Abstract
Introduction
With the rapid development of intensive care medicine, more patients are recovering from critical conditions (Imanaka et al., 2010). Some intensive care unit (ICU) patients suffer from physical, cognitive, and mental dysfunctions that persist past the acute phase, known as post-intensive care syndrome (PICS). (Needham et al., 2012). PICS is accompanied by a decrease in patients’ quality of life (Briegel et al., 2013).
In Japan, PICS can also occur in patients who have undergone selective surgery for diseases such as esophageal cancer and acute myocardial infarction (Ohbe et al., 2021; Unoki et al., 2021)
One of the factors contributing to PICS is the stress associated with treatment, nursing care, the special environment of the ICU, and the stress of being under sedation with a ventilator (Hweidi, 2007; Needham et al., 2012; Pang & Suen, 2008; Puntillo et al., 2016; Yava et al., 2011).
To improve the long-term prognosis of patients, including their quality of life, the American Society of Intensive Care Medicine published a revised version of its “Clinical Practice Guidelines for the Management of Pain, Agitation, and Delirium in Adult Patients in the Intensive Care Unit” (Barr et al., 2013; Devlin et al., 2018). The guidelines include recommendations for types of sedatives, management of shallow sedation, and early rehabilitation.
It has been reported that following the guidelines can reduce the duration of ventilator placement (Kress et al., 2000), reduce ICU and hospital stay (Girard et al., 2008), improve patient mobility (Pohlman et al., 2010), and is beneficial in terms of healthcare costs (Dasta et al., 2010). The guidelines also mention nursing care; routine nursing care performed under sedation control, such as turning and endotracheal suctioning, can contribute to patient stress (Aslanidis et al., 2018; Gelinas et al., 2019; Grap et al., 2014; Siffleet et al., 2007).
Review of Literature
Turning and endotracheal suctioning are the most common aspects of nursing care performed on patients in the ICU. These are frequently performed as essential care for pressure ulcer prevention and respiratory drainage but can be stressful for the patient (Puntillo et al., 2014, 2018; Siffleet et al., 2007).
The assessment of stress and pain is based on patient complaints and self-reports.

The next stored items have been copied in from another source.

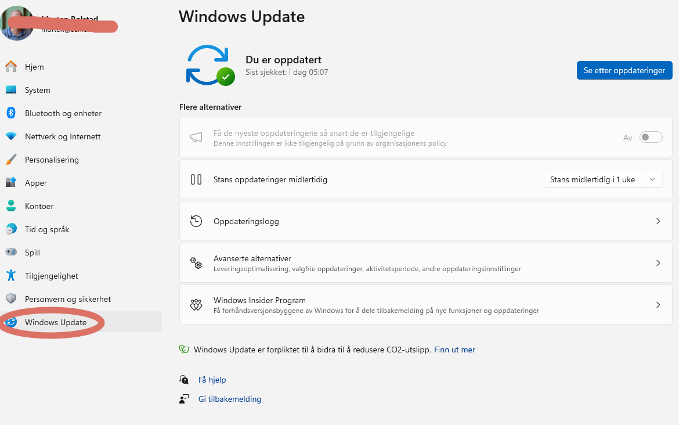
Task: Expand Oppdateringslogg with its chevron arrow
Action: click(x=658, y=221)

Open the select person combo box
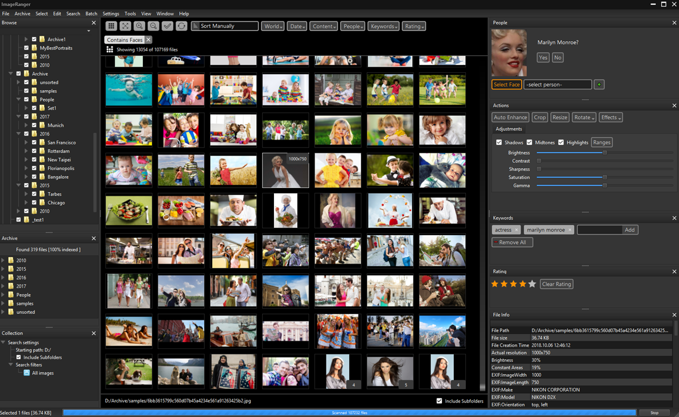pyautogui.click(x=557, y=85)
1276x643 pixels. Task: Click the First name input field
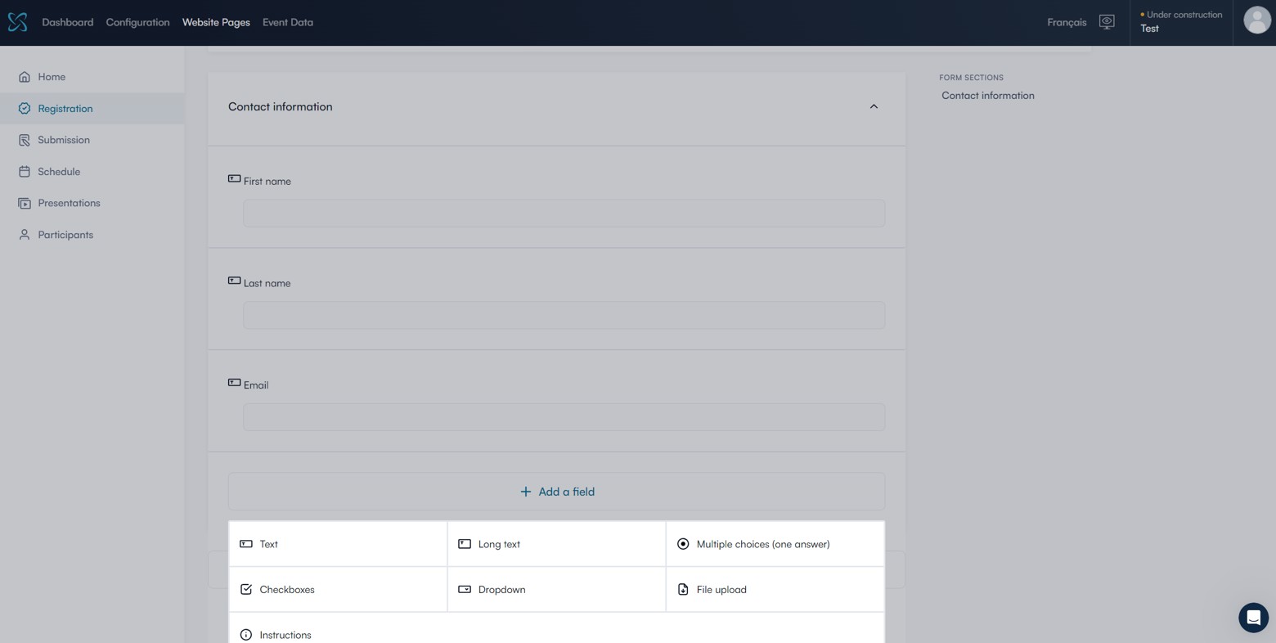pyautogui.click(x=564, y=214)
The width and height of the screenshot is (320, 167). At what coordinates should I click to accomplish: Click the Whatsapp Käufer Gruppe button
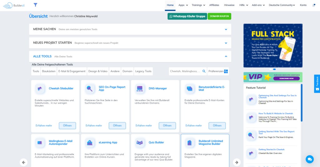[x=187, y=16]
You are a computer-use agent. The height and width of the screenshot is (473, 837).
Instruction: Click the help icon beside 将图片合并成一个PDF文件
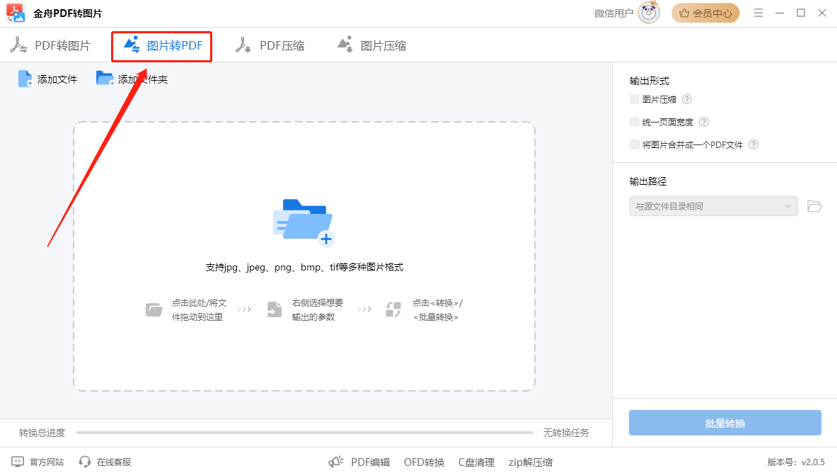[754, 145]
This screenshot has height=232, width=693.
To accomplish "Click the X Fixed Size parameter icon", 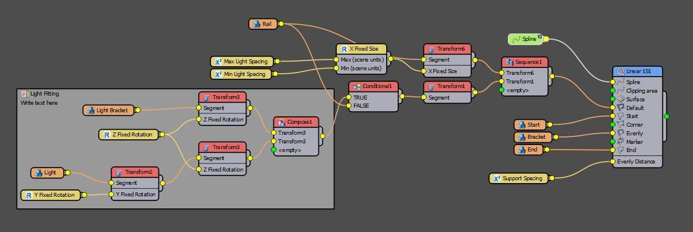I will coord(344,50).
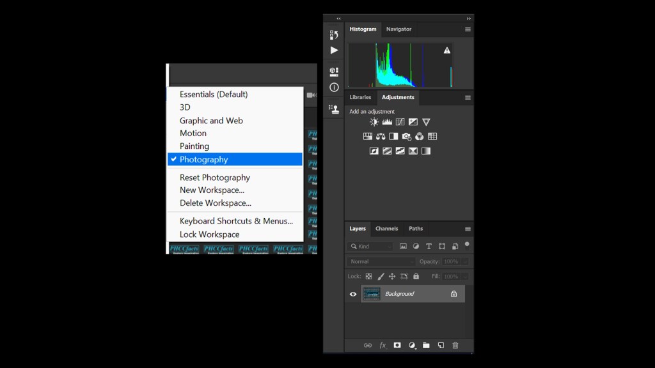
Task: Choose Essentials (Default) workspace
Action: coord(214,95)
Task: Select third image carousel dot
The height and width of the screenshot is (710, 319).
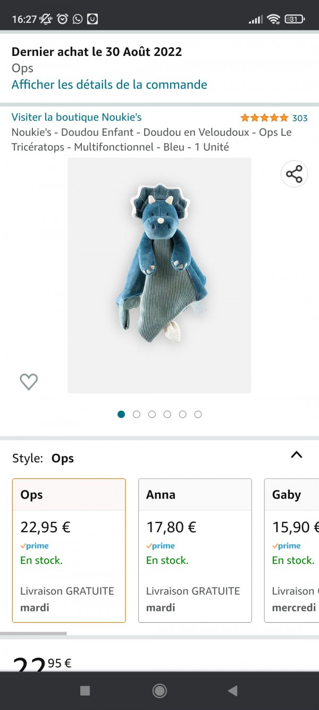Action: [x=152, y=414]

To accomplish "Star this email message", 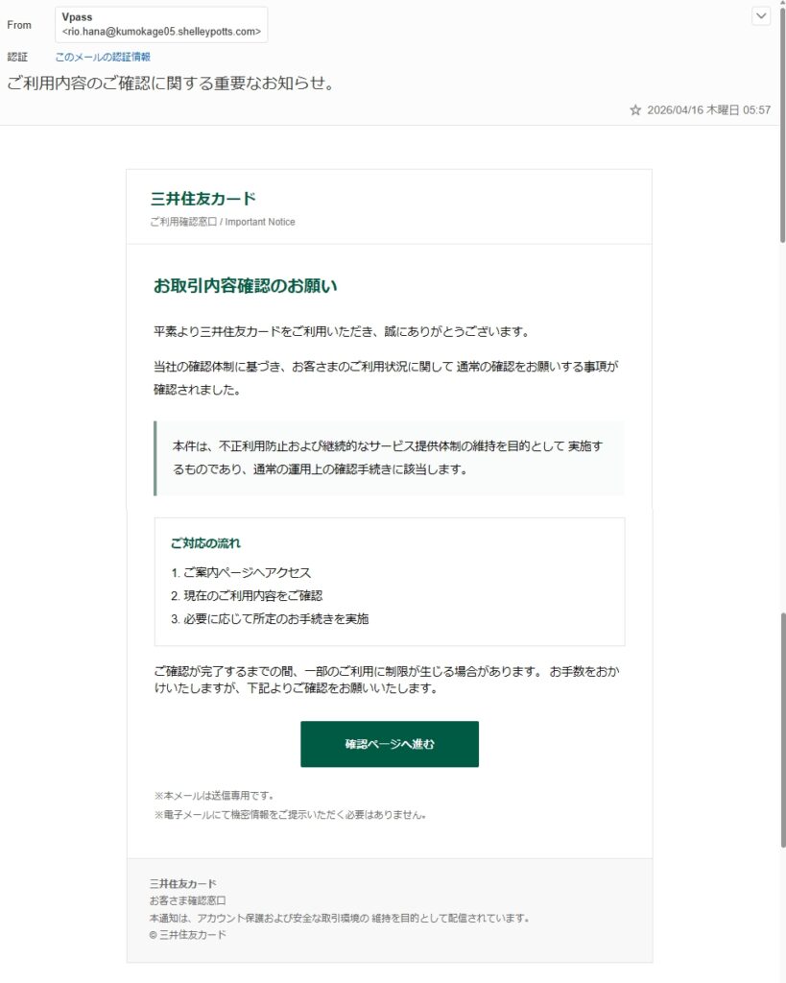I will [x=635, y=110].
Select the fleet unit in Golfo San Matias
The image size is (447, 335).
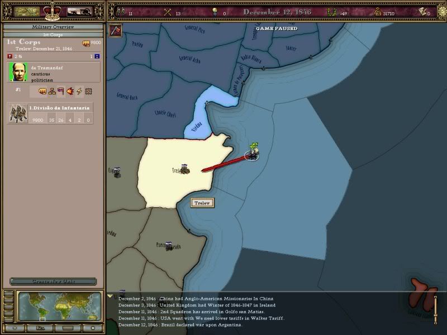click(252, 152)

As a measurement of stress associated with nursing care, the behavioral pain scale and the critical-care pain observation tool are utilized (Gélinas, 2016). However, because most patients are sedated immediately after surgery, their responses to stimuli are suppressed (Shehabi et al., 2018); thus, it is difficult to communicate their stress verbally or through reactions (Devlin et al., 2018; Gélinas, 2016; Puntillo et al., 2017).
Other non-verbal and observable measures include serum biomarkers such as cortisol, epinephrine (Chlan et al., 2007), and salivary amylase (Grap et al., 2014). However, these are difficult to use to determine the stress associated with nursing care.

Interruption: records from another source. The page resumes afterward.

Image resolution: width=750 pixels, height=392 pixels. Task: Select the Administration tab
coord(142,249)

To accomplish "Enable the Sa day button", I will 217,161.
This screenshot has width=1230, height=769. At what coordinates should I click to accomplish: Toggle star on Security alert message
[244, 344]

Other physiological indices such as vital signs (Arbour & Gélinas, 2010), level of arousal (Coleman et al., 2013; Gélinas et al., 2011), and autonomic nervous system indices (Bourgault et al., 2006; Chanques et al., 2017; Devlin et al., 2018) have also been reported as measures of stress in patients under sedation management. They are non-invasive and easy to use in unstable postoperative patients when assessing stress. They can also capture and measure trivial changes promptly, even in sedative patients who are slow to respond to stimuli (Chanques et al., 2017; Devlin et al., 2018).
This study aims to investigate patient stress caused by turning and endotracheal suctioning, routine nursing care performed in the ICU on sedated patients with esophageal cancer immediately after surgery, based on changes in physiological indices such as arousal level, autonomic nervous system indices, and vital signs.
Methods
Design
Observational Study Design
Research Question
We set the following research question prior to our investigation:
How is the stress associated with nursing care reflected in physiological indices in ICU patients with esophageal cancer whose responses to stimuli are suppressed by sedation?
Sample
Postoperative patients with esophageal cancer who were admitted to the ICU and underwent ventilator management from September to December 2019 were included in the study.
Inclusion Criteria
Postoperative patients with esophageal cancer admitted to the ICU who are under sedation management.
Exclusion Criteria
Patients with persistent preoperative arrhythmias, pacemakers, and anticholinergic medications were excluded because they would have precluded accurate data analysis when analyzing heart rate variability (HRV).
Definitions of Terms
This study defined stress as the physiological fluctuations in arousal level, autonomic nervous system indices, and vital signs resulting from the burden of endotracheal suctioning and turning. We also defined mean bispectral index (BIS) as the arousal level index, HRV as the autonomic nervous system index, mean blood pressure (MAP) and heart rate (HR) as the cardiovascular system index, and the central venous blood oxygen saturation (ScvO2) as the respiratory system index.
Collected Data Items
Patient age and sex were obtained from their health records. MAP, HR, and ScvO2 were obtained from the monitors worn (CSM-1702) (NIHON KOHDEN, Japan) for therapeutic management purposes. These data can be continuously extracted without new invasive procedures.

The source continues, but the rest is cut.